I’m a blues musician who uses her financial resources in a manner not typical for the genre. I break barriers by taking the blues to places where it shouldn’t be heard, such as concert halls and theatres. Blues is supposed to be played in little hole-in-the-wall clubs. And you’re supposed to suffer for it, too. Blues was born out of hardship, whipped out of the backs of America’s slaves, and our new generation, born and bred in Western opulence, can’t even imagine these circumstances. Throughout the ages people have suffered, if not by the hands of others then at least as a spiritual agony, like heartbreak, depression or the pain of creation. Each artist uses his or her pain in their own way.

Half a song for free

Over the years I’ve written dozens of songs about the pain that wells inside me. I’ve searched for redemption from my pain by sliding the bottleneck on top of the fretboard to find the right keening notes. It has been that blues, a sort of melancholy, that takes over at times.

I visited the birthplace of the blues in Mississippi for the first time in 2005. I stood by a cotton field, enveloped by the heavy air, and thought about history. Great things happened in Mississippi in the 1930s. Muddy Waters, Son House, Bukka White, Leadbelly – all made and played their way into the annals of history with blues. Around the same time my grandfather, a pelimanni musician, sat in the corner of a community hall in the forests of Nilsiä and played his accordion. I have a receipt that states he was paid 30 Finnish marks for the performance. My grandfather died young, like many Southern blues musicians. They strove for a common goal: to be able to make music, and to support their family doing it.

So yeah, the money. I comprehend the importance of income streams when I stand at the venue selling records and T-shirts after sweating on stage. I won’t be performing far from home if I can’t afford to pay for the band’s flights. I feel like I’ve succeeded when I can pay the band and still come out ahead. I can invest the income into making my next record. Maybe I’ll buy a new effects pedal and attain a brief nirvana as a musician. I have to work; I have to make money to make my musical dreams come true.

Pink Floyd’s song “Money” was supposed to talk about all the bad things money can bring. Ironically, with 34 million copies sold, the song earned them a stupendous amount of cash. Nothing wrong with money when you have some.
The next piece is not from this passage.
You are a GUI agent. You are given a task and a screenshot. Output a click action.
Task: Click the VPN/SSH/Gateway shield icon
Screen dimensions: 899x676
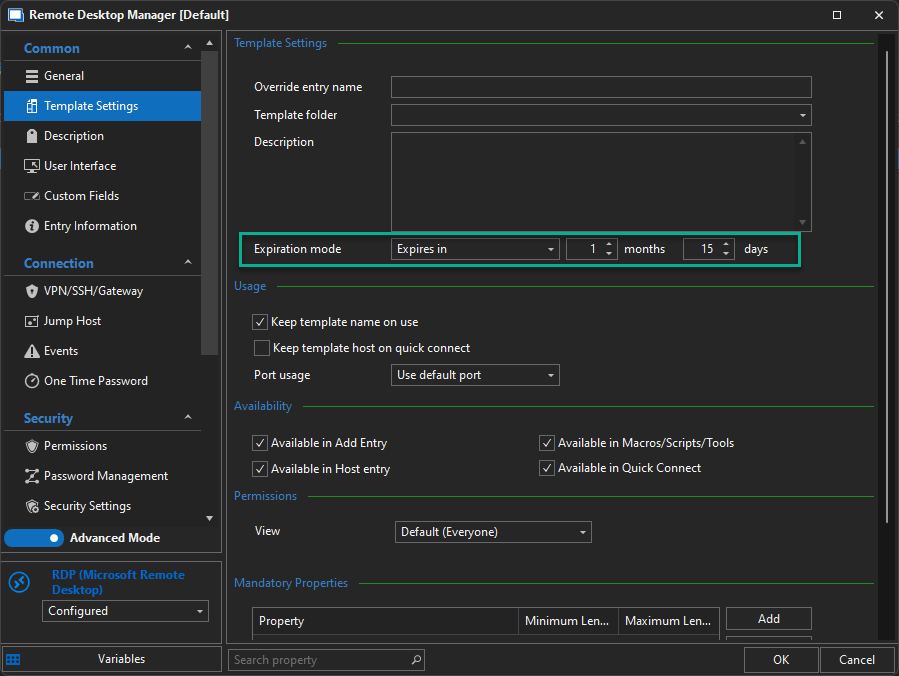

I was on a plane recently and asked for a glass of water. The stewardess told me I could have half a glass for free. What if a band decided to do the same when they’re asked for an encore? “You can have half a song for free.” I think their gig calendar would start looking pretty empty pretty soon.

Back to playing for drinks?

When I look at the shiny surface of my resonator guitar, I don’t see just dollar bills. A musician can’t concentrate on details at the expense of the big picture, even if the union would sometimes like us to. Counting hours is not a good idea, because you’ll realise how tiny the hourly wage is. As a joke we sometimes say that the gig is free, but you have to pay for the time we use to travel and haul our stuff!

Early last century, the resonator guitar worked as an armour when fights broke out on the dance floor and someone pulled out a gun. You had to play for a living. Literally.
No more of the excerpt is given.